Volvió a la barra y se bebió la copa a sorbos. Cerca había un hombre con muletas, poco menos que un despojo, al parecer. El sitio era una porquería. Dos mujeres de edad estaban sentadas en el rincón más alejado de la barra. Compartían un cigarrillo. Lyle se terminó la copa. Era demasiado pronto para llamar de nuevo a McKechnie. Pidió otro whisky y volvió al teléfono para llamar a J. Kinnear, y comprendió, con gran sorpresa, que no disponía de ninguna forma de ponerse en contacto con Kinnear. El teléfono estaría obviamente a nombre de otro, y Lyle nunca había pensado en verificar el número del teléfono de la casa de madera, en Queens. Rematadamente idiota. Cuando volvió a la barra vio que alguien pasaba por delante de la puerta, alguien presuroso, bajo la lluvia, un hombre que se cubría la cabeza con un periódico. Sólo fue un atisbo. Mínimo atisbo del bigote del hombre. Poco después entró una mujer y saludó al hombre de las muletas, preguntándole qué había ocurrido.

– Me atropello un conductor experto.

– ¿Le has puesto pleito?

– ¿Qué pleito? -dijo-. Yo estaba junto al bordillo.

– Podrías sacarle un dinero, Mikey. Es lo que hace todo el mundo. Podrías sacar una tajadita bien guapa.

– Fue como si viese a los querubines.

O a un licenciado en Económicas, pensó. Titulado por una de las diez grandes. Cabeza cuadrada, cabello crespo. Autor de un estudio sobre las regulaciones comerciales en la Europa del Este. Hace flexiones apoyándose en los nudillos de las manos.

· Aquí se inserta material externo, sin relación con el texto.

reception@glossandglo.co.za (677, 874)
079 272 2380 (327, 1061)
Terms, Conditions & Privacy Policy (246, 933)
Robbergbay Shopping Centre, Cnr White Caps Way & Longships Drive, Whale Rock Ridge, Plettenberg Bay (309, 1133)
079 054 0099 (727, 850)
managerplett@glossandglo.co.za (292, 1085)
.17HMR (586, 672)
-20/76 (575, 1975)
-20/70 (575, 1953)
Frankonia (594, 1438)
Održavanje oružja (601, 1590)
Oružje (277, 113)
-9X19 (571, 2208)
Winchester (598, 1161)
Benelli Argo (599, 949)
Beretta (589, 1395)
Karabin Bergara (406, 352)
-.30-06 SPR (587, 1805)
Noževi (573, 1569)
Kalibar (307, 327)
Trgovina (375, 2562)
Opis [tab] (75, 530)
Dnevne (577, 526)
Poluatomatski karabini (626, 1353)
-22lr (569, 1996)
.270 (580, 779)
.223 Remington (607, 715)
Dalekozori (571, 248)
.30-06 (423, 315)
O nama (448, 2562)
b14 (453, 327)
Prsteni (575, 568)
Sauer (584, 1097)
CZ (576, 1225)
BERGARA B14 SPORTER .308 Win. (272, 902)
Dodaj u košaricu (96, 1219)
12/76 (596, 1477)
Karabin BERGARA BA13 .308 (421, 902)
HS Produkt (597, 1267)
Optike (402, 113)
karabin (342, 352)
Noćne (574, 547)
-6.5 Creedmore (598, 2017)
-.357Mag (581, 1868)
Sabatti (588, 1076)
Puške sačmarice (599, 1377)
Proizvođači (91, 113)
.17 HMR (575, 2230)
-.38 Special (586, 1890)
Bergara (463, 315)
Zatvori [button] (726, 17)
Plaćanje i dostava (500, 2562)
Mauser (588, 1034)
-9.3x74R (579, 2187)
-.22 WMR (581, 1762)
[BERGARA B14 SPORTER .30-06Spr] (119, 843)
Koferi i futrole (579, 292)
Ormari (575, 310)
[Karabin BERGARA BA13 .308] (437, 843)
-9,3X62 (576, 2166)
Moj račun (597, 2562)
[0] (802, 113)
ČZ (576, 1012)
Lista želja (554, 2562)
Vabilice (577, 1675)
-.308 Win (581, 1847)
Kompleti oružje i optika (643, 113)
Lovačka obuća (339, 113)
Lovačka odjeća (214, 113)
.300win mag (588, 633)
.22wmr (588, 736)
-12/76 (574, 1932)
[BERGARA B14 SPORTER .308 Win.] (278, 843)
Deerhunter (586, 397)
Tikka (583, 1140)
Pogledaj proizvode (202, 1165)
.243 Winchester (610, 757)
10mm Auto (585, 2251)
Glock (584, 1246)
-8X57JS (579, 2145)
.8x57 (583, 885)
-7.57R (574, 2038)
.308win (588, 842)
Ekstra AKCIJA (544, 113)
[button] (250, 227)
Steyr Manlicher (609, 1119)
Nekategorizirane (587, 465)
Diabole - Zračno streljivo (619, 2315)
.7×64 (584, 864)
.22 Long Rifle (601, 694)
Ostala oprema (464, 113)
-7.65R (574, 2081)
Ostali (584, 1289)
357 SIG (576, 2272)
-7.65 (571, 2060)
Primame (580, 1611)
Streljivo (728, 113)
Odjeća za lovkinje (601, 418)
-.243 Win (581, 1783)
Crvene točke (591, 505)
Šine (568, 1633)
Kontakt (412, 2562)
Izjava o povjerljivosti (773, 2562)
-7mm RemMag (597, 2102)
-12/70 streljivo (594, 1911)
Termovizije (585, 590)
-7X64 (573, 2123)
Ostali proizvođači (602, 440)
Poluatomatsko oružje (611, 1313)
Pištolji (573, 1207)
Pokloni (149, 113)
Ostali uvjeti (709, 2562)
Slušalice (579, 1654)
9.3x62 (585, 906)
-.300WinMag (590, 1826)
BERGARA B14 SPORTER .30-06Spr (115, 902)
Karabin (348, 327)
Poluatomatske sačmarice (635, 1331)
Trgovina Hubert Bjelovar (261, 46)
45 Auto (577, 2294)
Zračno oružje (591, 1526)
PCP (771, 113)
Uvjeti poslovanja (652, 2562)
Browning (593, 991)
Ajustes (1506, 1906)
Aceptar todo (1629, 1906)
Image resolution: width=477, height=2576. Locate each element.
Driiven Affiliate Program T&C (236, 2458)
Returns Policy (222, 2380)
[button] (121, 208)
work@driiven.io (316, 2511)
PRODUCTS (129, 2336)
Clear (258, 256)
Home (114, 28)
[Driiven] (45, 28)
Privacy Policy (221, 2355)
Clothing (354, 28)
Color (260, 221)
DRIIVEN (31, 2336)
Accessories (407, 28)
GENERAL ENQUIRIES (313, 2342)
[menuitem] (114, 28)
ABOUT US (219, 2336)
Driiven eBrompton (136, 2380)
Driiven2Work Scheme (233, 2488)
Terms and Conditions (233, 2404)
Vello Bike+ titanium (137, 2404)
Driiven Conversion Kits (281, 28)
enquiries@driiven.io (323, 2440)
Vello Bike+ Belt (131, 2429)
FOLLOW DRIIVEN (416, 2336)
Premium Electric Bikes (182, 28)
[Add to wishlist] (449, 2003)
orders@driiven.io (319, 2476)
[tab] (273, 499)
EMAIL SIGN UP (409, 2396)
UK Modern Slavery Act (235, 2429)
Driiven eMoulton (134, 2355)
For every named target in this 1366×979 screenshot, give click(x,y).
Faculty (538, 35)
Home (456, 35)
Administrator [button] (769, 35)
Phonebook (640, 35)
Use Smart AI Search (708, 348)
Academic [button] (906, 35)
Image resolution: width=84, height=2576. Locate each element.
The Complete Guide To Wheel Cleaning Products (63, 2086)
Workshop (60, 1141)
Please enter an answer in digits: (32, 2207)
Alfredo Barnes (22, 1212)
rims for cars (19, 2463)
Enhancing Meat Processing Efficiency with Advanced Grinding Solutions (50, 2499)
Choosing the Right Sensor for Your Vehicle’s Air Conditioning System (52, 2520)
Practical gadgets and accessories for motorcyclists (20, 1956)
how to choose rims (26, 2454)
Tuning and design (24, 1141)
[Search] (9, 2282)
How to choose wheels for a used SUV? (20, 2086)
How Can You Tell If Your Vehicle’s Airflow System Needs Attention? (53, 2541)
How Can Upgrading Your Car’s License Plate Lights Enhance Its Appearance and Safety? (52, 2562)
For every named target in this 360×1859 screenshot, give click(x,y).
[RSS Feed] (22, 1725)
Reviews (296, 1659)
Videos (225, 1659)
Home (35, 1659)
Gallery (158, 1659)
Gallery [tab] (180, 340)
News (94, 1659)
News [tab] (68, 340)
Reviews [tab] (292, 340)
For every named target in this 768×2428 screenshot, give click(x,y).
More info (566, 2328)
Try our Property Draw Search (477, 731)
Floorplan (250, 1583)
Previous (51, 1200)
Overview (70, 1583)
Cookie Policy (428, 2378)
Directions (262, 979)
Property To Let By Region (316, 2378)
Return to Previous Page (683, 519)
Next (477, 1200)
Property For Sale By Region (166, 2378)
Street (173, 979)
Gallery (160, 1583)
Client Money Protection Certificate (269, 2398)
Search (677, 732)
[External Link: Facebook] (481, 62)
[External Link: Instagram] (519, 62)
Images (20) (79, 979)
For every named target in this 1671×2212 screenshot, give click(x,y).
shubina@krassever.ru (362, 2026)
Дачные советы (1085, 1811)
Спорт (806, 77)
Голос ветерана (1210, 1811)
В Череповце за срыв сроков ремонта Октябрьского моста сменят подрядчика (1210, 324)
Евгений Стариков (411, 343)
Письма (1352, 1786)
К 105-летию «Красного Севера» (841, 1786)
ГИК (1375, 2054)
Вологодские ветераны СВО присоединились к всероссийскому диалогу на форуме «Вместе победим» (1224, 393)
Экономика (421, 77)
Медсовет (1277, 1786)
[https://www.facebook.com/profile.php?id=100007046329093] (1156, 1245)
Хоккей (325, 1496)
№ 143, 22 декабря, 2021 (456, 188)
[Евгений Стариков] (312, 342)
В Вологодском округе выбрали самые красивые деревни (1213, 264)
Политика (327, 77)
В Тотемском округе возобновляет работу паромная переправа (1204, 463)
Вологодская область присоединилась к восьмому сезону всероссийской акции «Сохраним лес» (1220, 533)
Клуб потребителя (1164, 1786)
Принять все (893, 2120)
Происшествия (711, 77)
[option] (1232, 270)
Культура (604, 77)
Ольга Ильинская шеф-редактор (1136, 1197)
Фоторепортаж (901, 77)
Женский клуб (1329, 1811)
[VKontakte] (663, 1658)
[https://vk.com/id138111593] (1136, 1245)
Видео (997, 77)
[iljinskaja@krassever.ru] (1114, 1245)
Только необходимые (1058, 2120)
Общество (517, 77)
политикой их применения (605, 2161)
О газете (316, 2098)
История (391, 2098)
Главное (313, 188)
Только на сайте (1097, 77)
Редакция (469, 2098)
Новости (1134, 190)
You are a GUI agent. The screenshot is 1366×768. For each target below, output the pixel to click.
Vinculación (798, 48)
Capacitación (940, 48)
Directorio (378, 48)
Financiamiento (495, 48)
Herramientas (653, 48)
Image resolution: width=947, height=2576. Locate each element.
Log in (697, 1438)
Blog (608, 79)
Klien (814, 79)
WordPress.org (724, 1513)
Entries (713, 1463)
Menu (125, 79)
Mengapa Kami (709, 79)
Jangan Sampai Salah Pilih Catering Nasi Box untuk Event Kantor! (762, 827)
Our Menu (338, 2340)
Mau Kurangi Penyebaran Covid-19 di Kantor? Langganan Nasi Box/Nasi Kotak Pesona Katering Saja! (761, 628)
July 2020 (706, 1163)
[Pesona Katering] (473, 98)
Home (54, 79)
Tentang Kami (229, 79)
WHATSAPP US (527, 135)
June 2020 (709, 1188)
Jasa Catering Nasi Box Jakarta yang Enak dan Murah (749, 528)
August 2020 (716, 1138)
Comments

Lyle recorrió Nassau Street. El distrito era un sector cerrado. Bajo las sucesivas láminas de la lluvia lo vio de ese modo por vez primera. Era una zona sellada, estanca, ajena al resto de la ciudad, como si la propia ciudad obedeciera a un plan para disimular lo que se extendía a su alrededor, la tosca aceptación de la campiña de una podredumbre nada ceremoniosa. El distrito crecía reiteradamente hacia dentro, cada vez más secreto, una teología oculta del dinero, extendiéndose hacia lo más profundo, por sus propios mármoles veteados. Los directores de las unidades acumulaban e incrementaban sus reservas. Los ingenieros daban champú a las cámaras acorazadas. En la cripta más recóndita podría oírse la amplitud del pulso de la historia, un sistema y un rito que sobrepasara las evidencias halladas por medios sensoriales. Salió de un porta! y detuvo el primer taxi libre que le salió al paso, sintiéndose de nuevo inteligente.